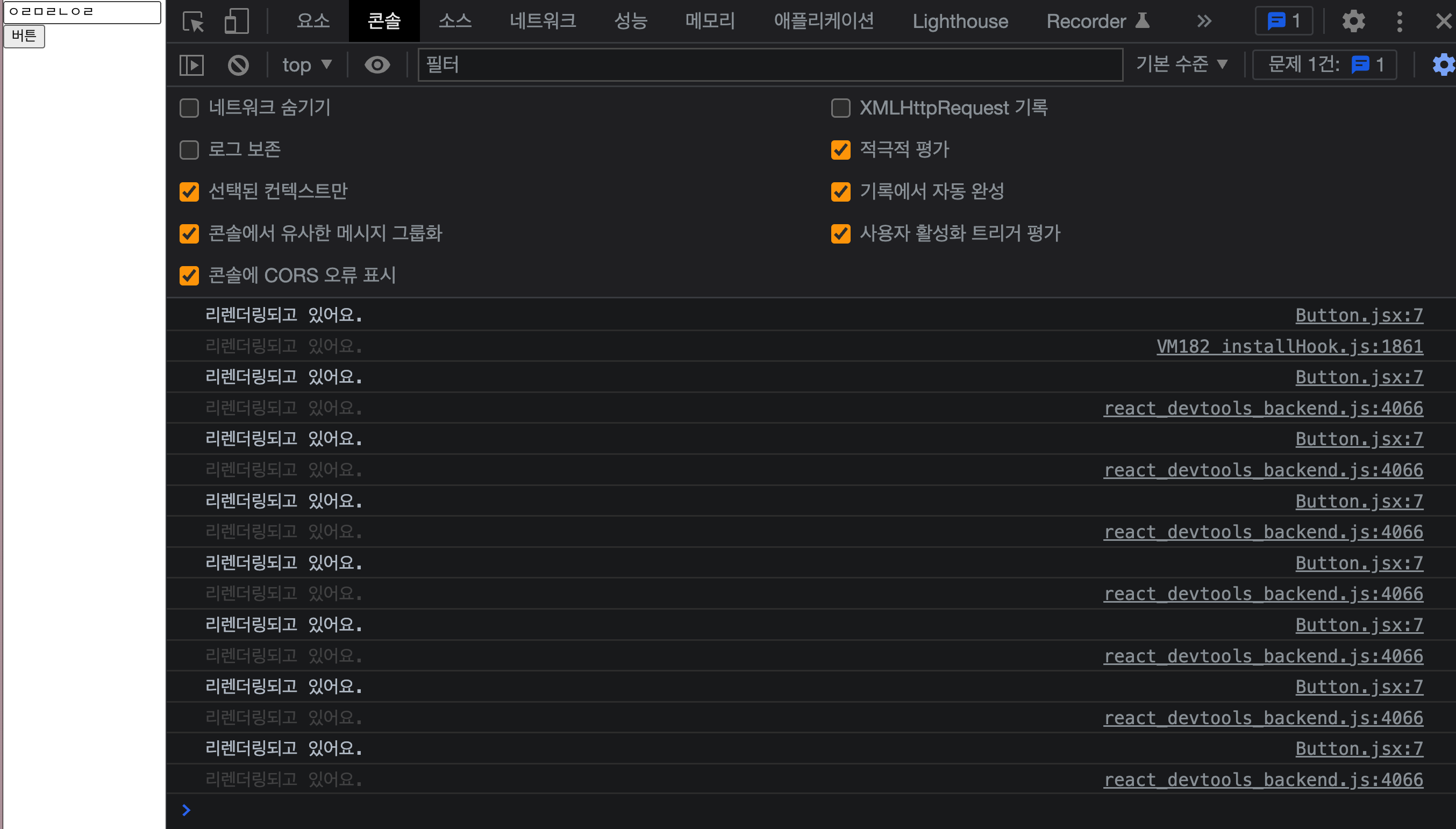Click the 필터 filter input field

pyautogui.click(x=769, y=65)
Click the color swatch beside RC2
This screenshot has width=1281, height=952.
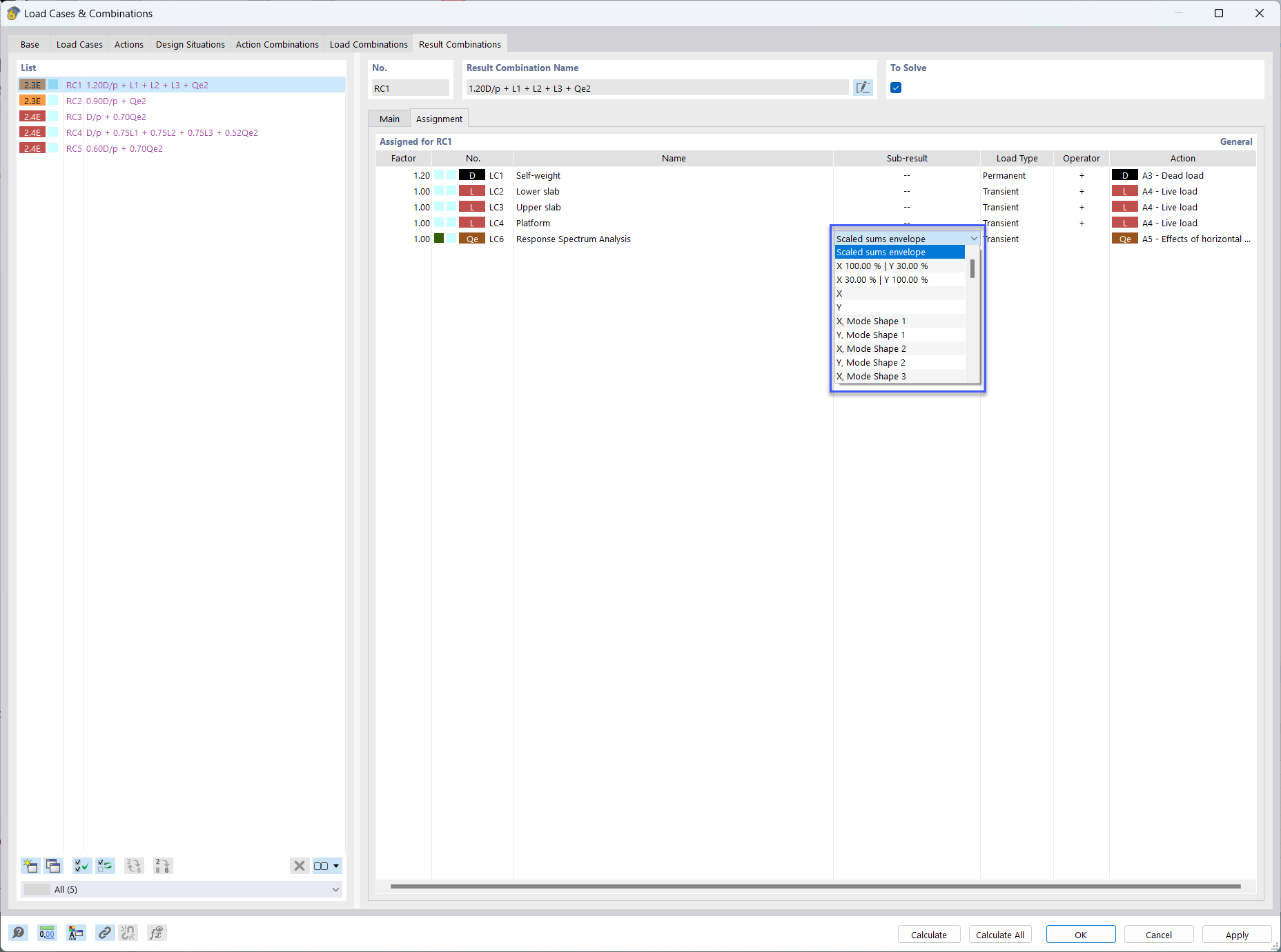pyautogui.click(x=54, y=101)
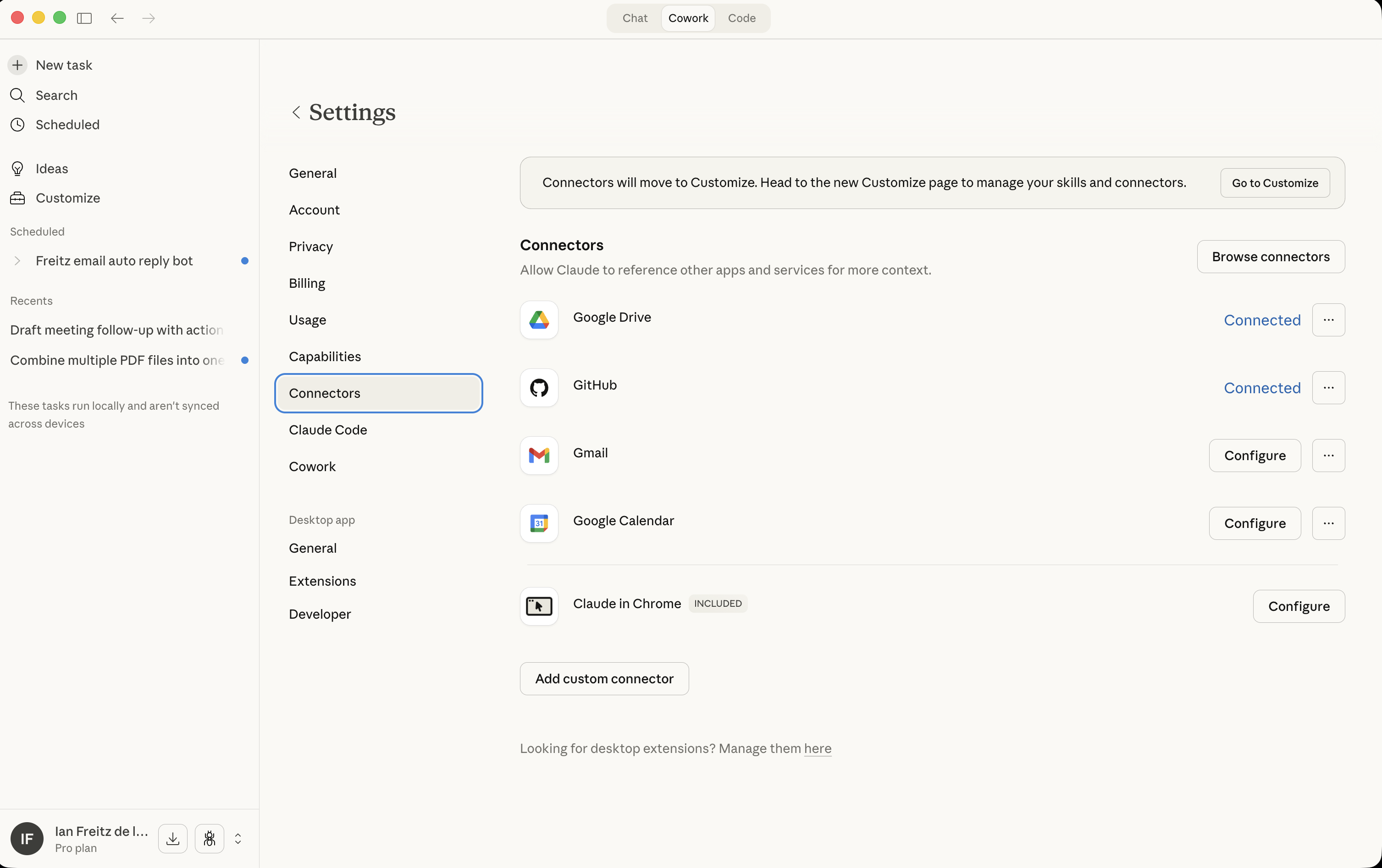
Task: Switch to the Code tab
Action: pyautogui.click(x=741, y=18)
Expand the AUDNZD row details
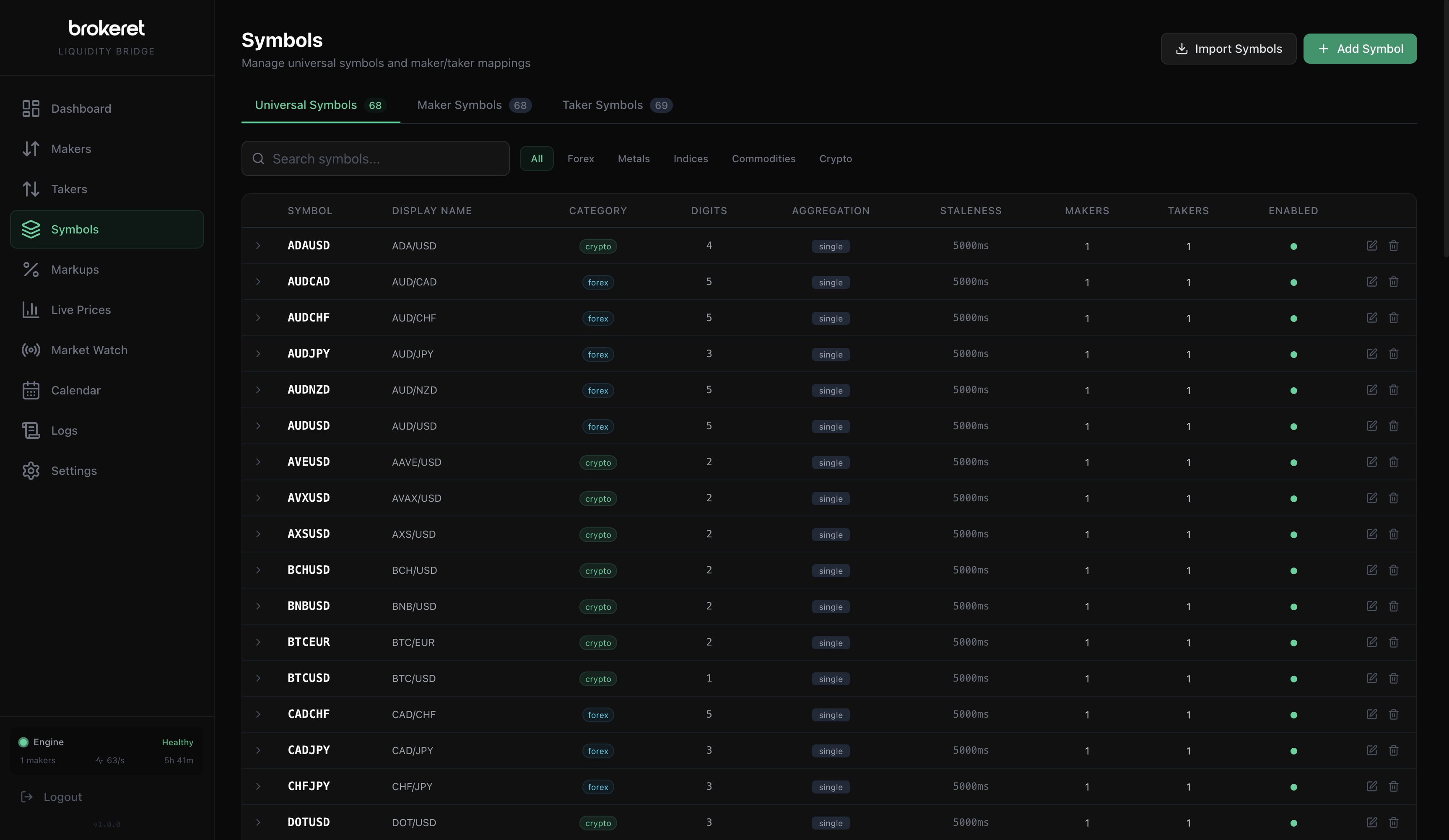This screenshot has width=1449, height=840. click(258, 390)
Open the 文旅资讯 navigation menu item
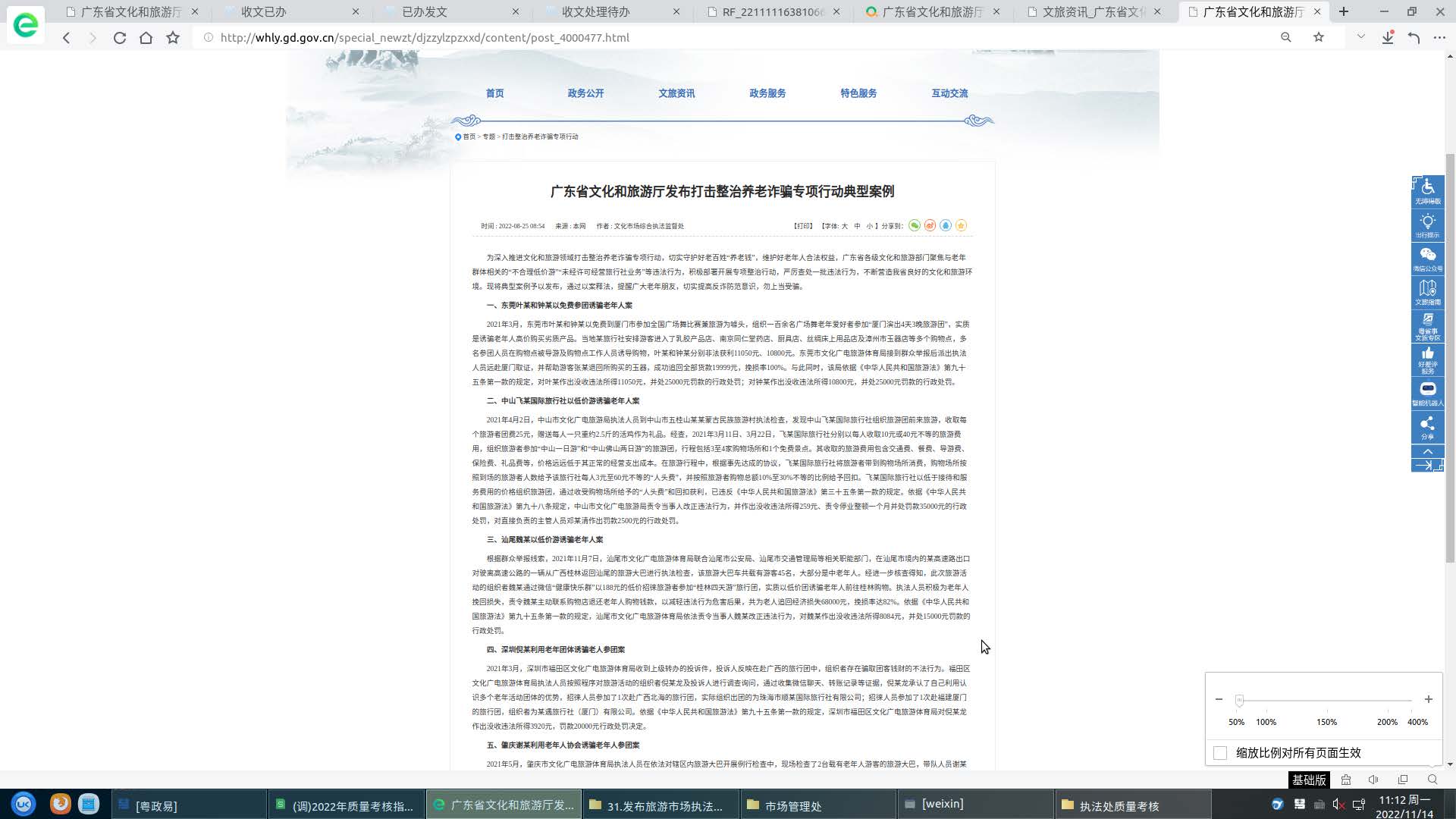Image resolution: width=1456 pixels, height=819 pixels. coord(677,93)

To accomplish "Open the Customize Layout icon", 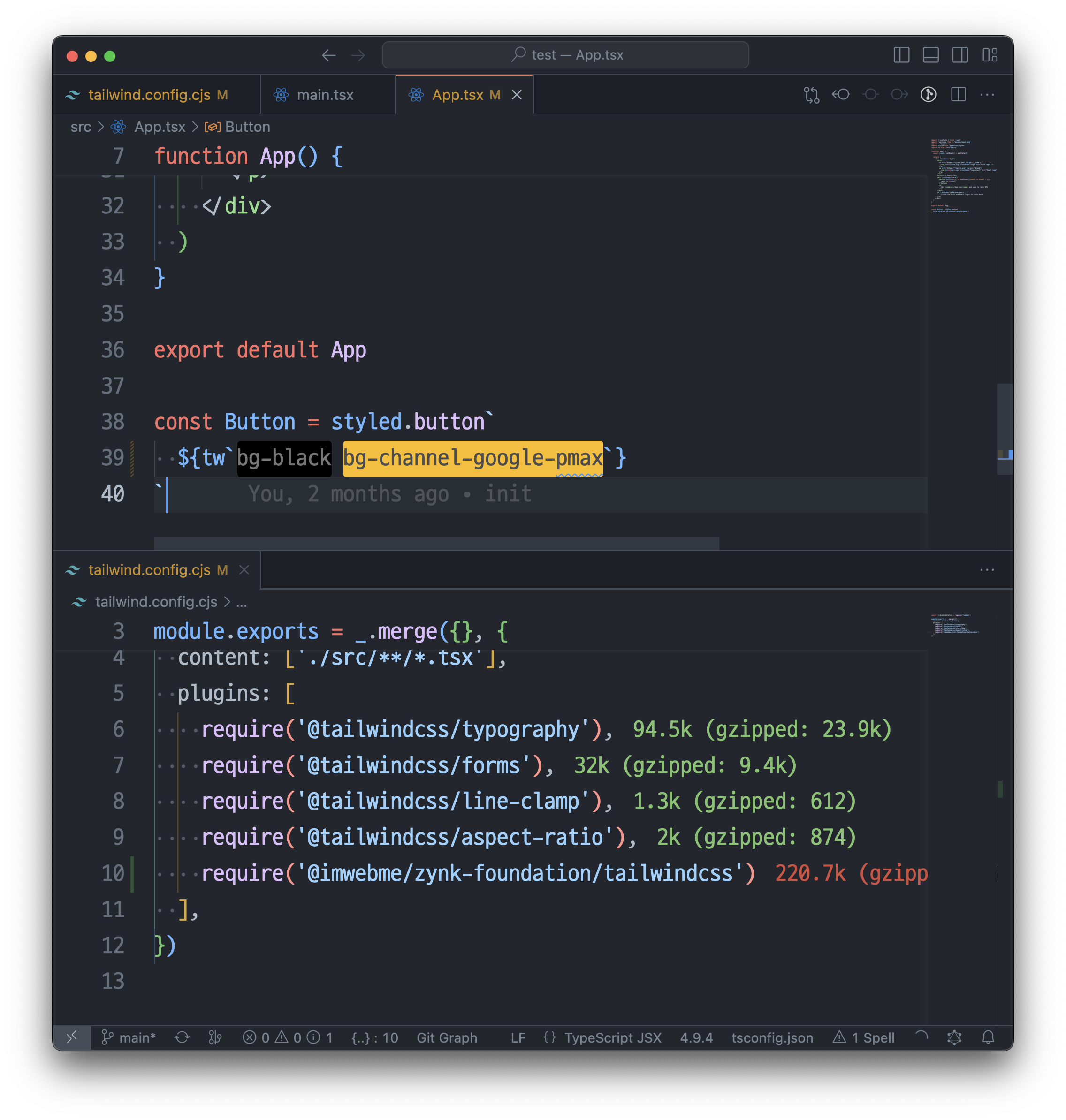I will (x=990, y=55).
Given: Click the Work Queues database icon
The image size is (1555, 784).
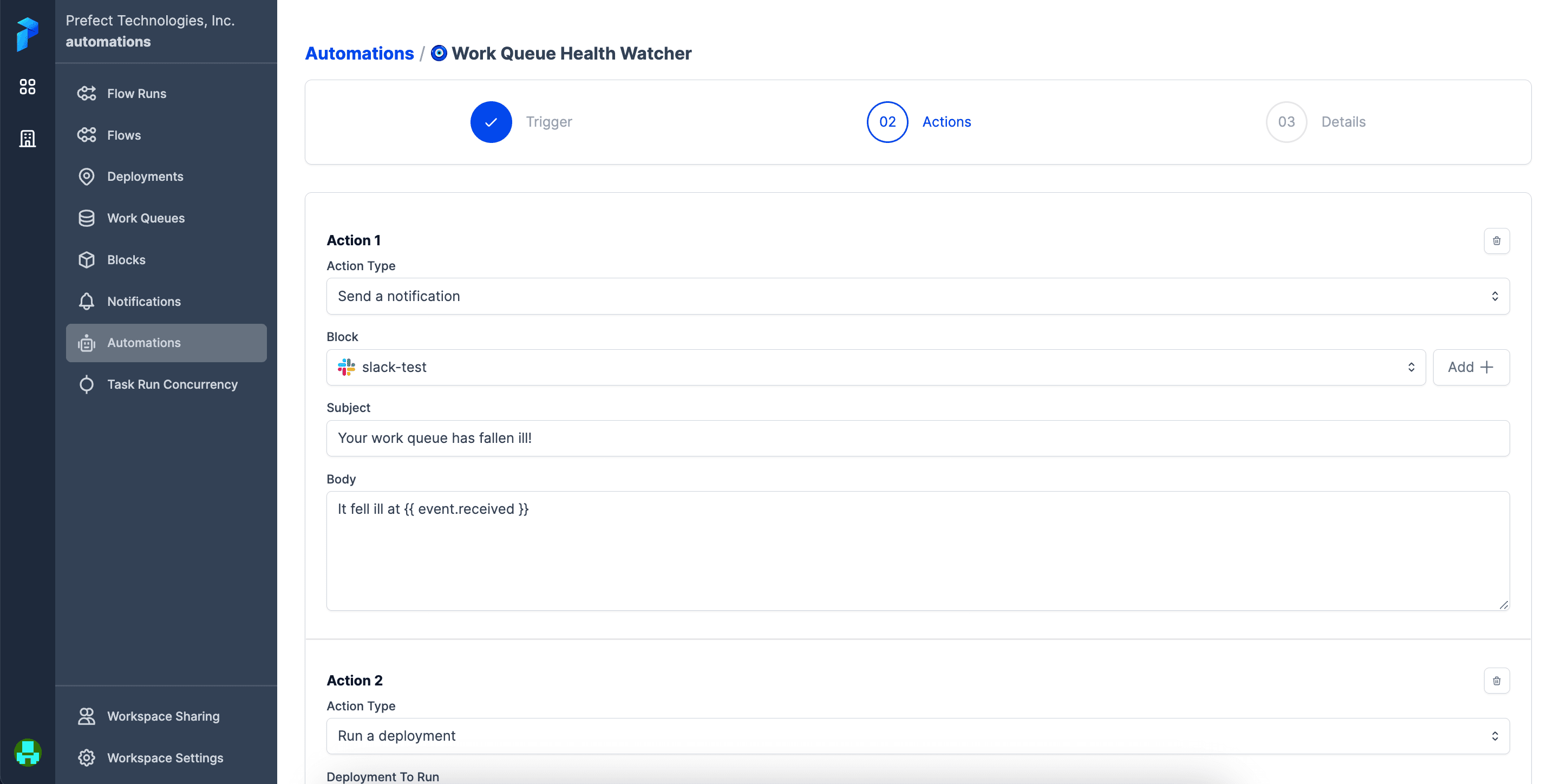Looking at the screenshot, I should [x=86, y=218].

● ● ● ● ●

• The task
The lines from the one containing "Given: Click the Work Queues database icon" through the last line of the entries are to be copied exactly, both ends included, and the pictures are to be omitted.

• Solution for this exercise
Given: Click the Work Queues database icon
The image size is (1555, 784).
Looking at the screenshot, I should [x=86, y=218].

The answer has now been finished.